Exercise directions
Nothing but the lines from the one containing "You are a computer-use agent." through the end of the data below should appear in the answer, each exact and free of pictures.

####

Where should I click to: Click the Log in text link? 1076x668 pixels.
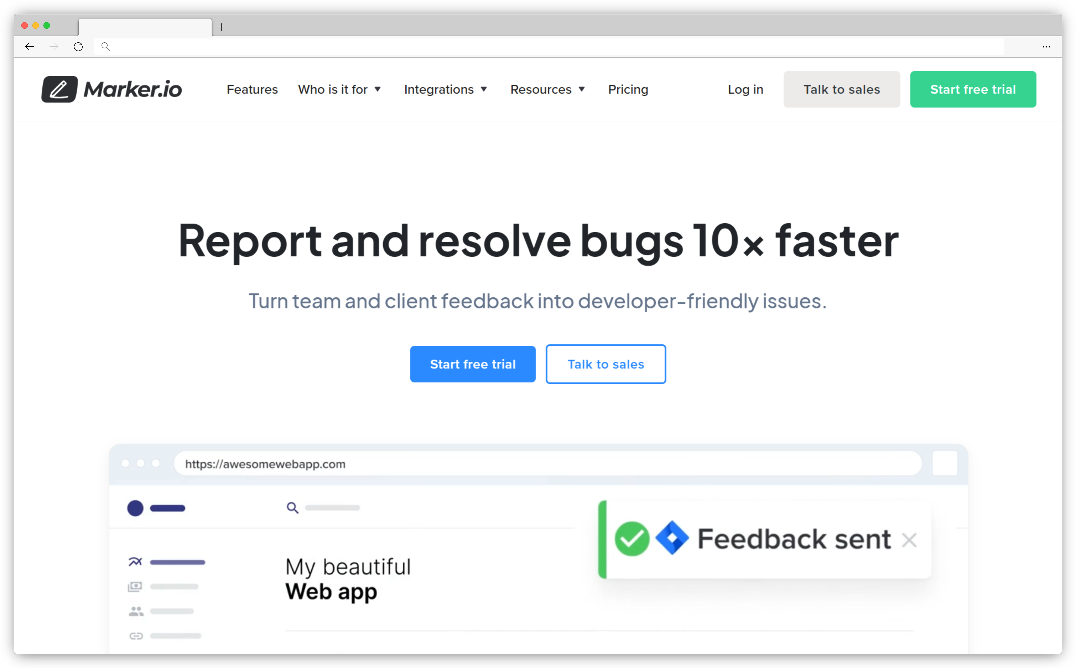[x=745, y=88]
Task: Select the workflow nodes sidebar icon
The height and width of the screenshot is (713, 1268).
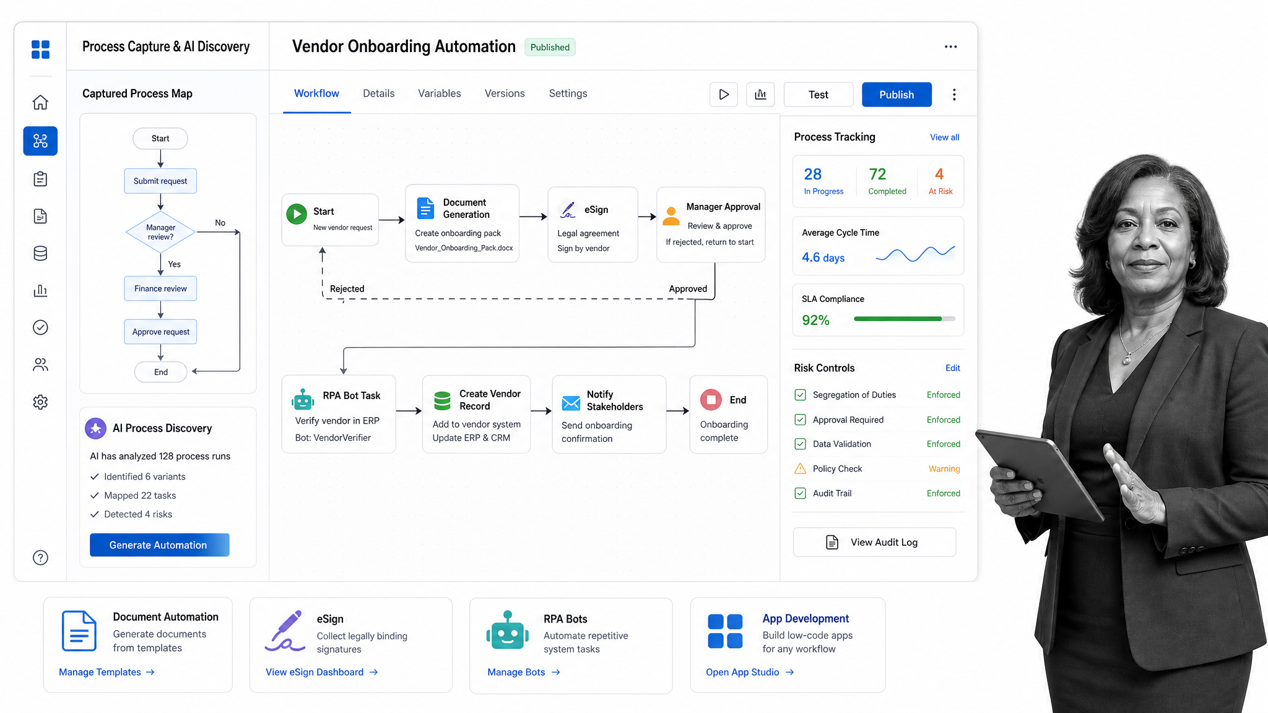Action: coord(40,141)
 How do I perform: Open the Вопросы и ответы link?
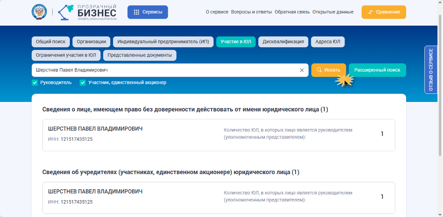pos(251,12)
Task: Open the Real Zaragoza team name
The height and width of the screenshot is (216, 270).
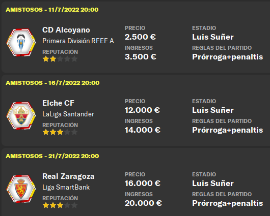Action: click(x=68, y=176)
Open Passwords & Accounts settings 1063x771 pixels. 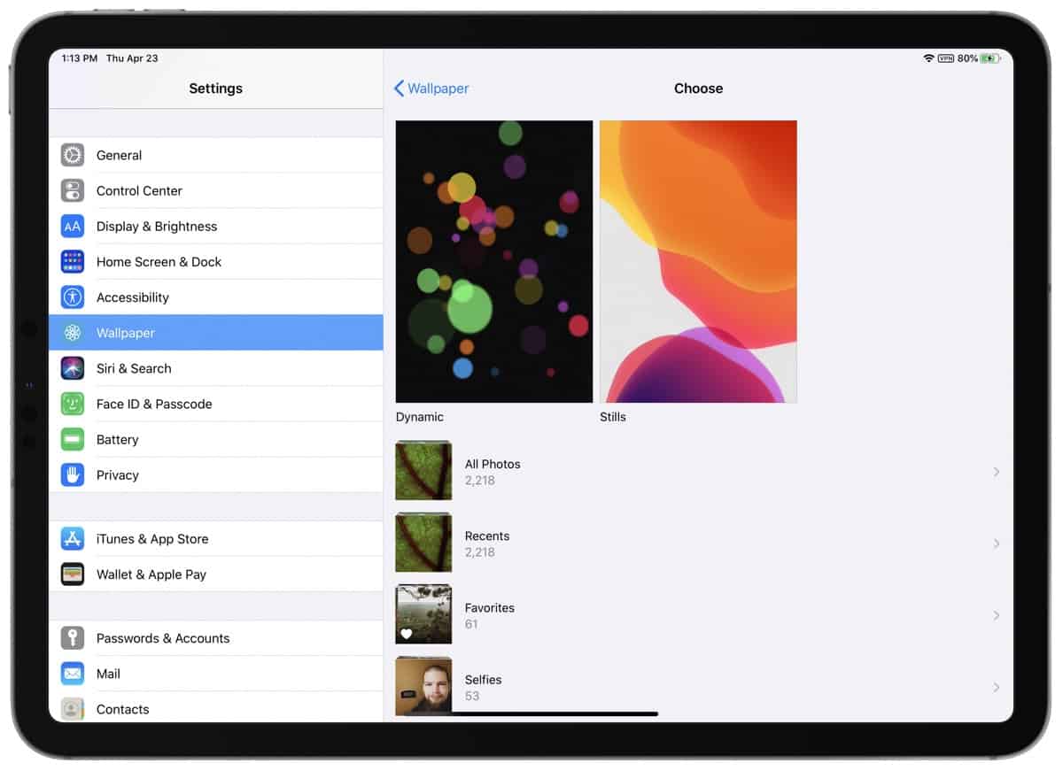click(162, 638)
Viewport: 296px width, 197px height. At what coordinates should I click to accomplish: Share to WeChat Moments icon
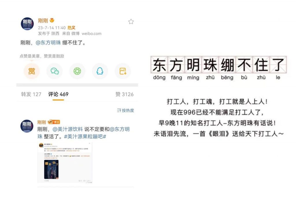coord(77,71)
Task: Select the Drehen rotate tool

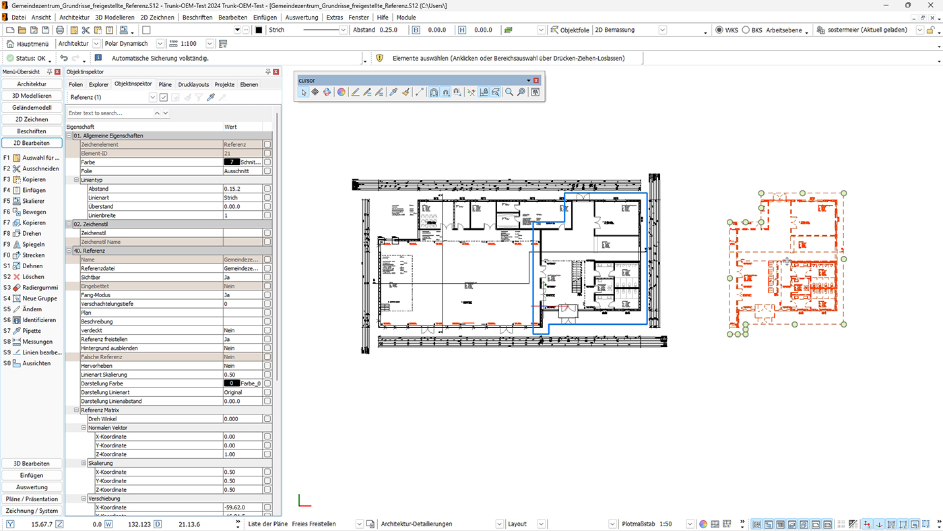Action: pyautogui.click(x=32, y=233)
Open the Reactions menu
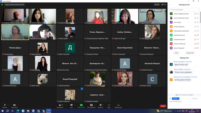 (x=101, y=105)
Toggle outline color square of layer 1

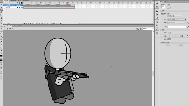(22, 7)
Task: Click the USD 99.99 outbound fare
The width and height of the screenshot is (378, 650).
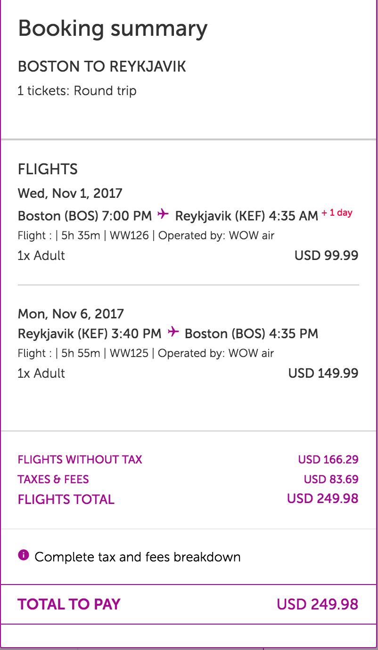Action: (326, 256)
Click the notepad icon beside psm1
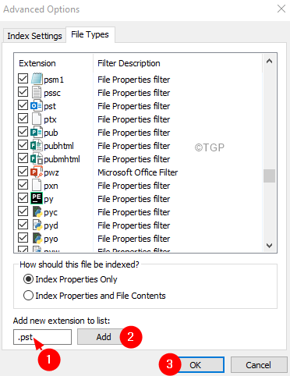 click(37, 79)
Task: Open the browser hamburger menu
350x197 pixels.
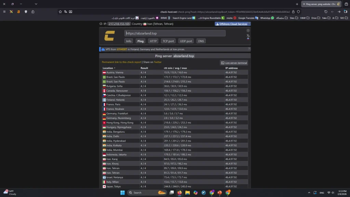Action: (x=4, y=12)
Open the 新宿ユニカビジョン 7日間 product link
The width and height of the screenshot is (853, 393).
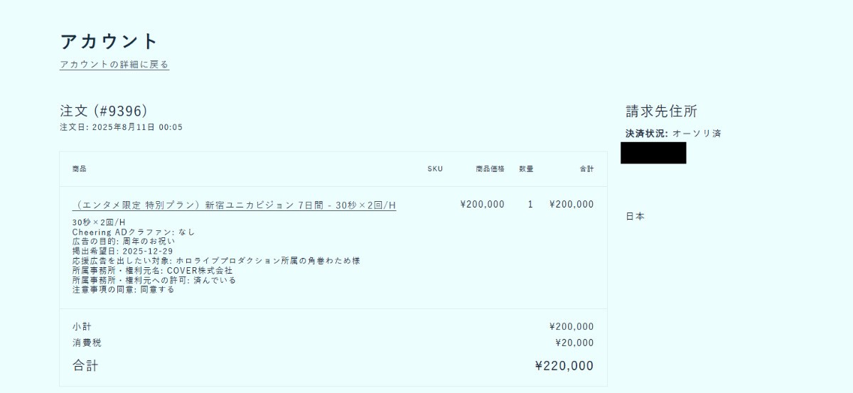(234, 205)
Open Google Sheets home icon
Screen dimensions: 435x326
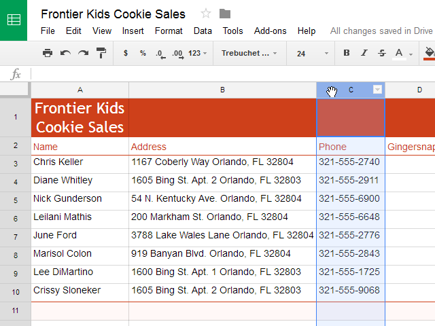[x=14, y=20]
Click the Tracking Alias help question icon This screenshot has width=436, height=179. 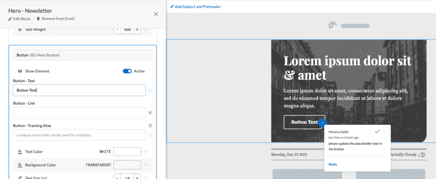[x=150, y=125]
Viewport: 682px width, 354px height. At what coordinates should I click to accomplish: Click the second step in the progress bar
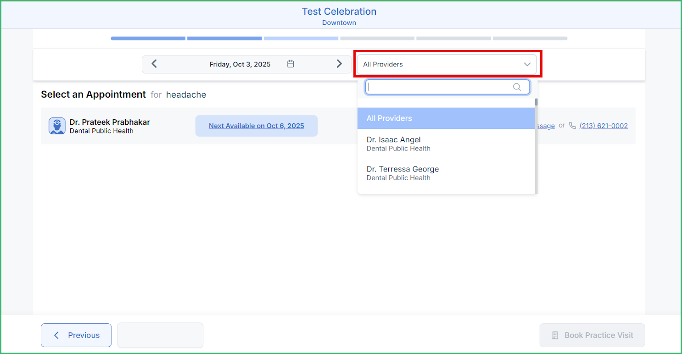[x=224, y=38]
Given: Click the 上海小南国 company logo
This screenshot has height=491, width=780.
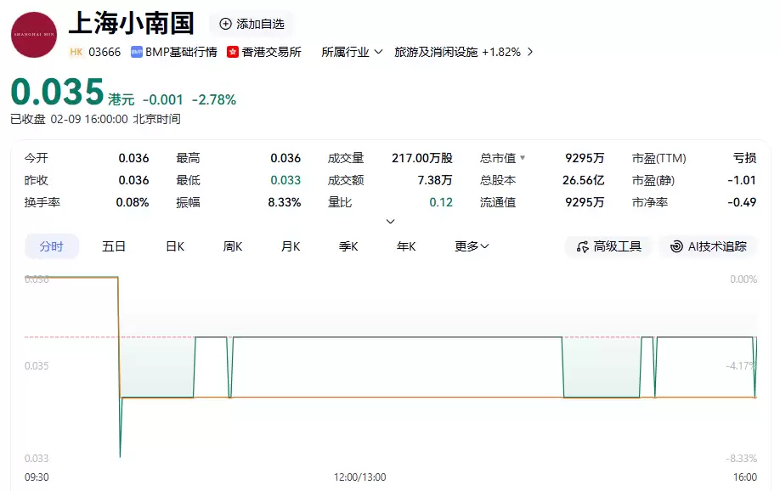Looking at the screenshot, I should 32,34.
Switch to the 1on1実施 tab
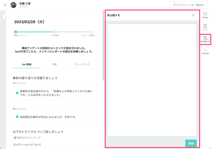The width and height of the screenshot is (217, 149). pos(26,64)
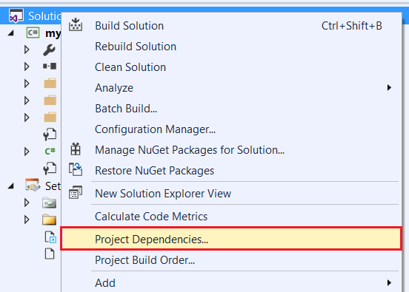Click the Build Solution icon
The image size is (409, 292).
click(76, 24)
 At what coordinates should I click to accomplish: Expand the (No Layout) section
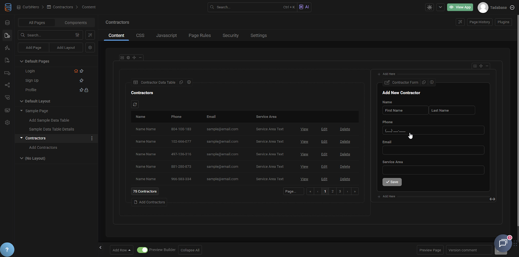tap(22, 158)
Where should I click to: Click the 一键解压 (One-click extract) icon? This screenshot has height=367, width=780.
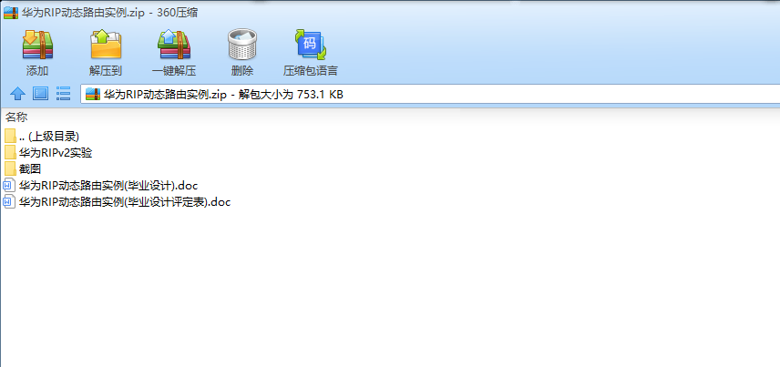pos(174,45)
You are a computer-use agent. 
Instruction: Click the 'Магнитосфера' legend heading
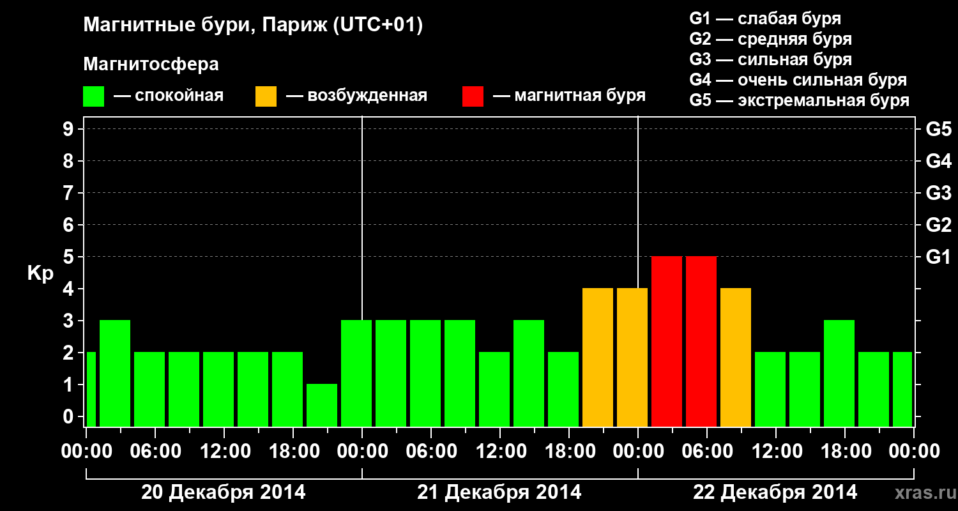pyautogui.click(x=151, y=65)
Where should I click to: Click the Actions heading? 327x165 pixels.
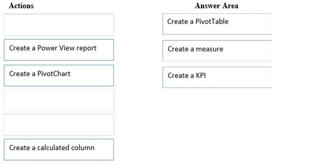[21, 6]
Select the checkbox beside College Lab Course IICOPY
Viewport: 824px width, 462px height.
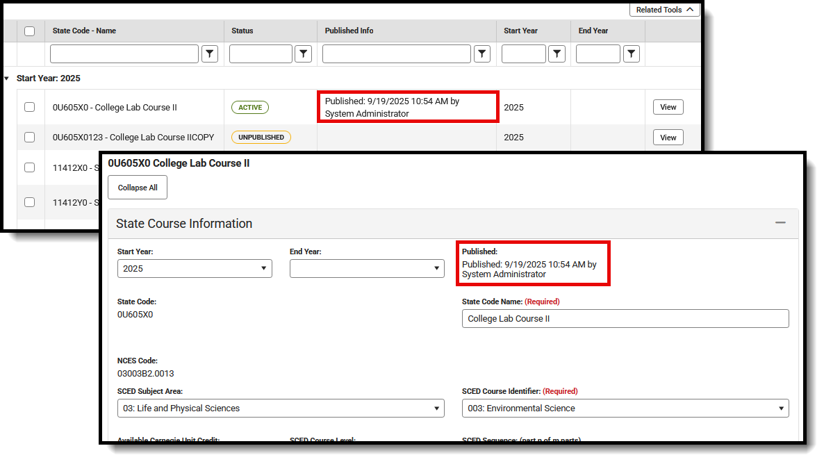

####

Finished task
You are a computer-use agent. 
Instruction: Click the 'Магнитосфера' legend heading
pyautogui.click(x=151, y=65)
Where should I click to: Click the Actions heading? 327x165 pixels.
[21, 6]
Select the checkbox beside College Lab Course IICOPY
Viewport: 824px width, 462px height.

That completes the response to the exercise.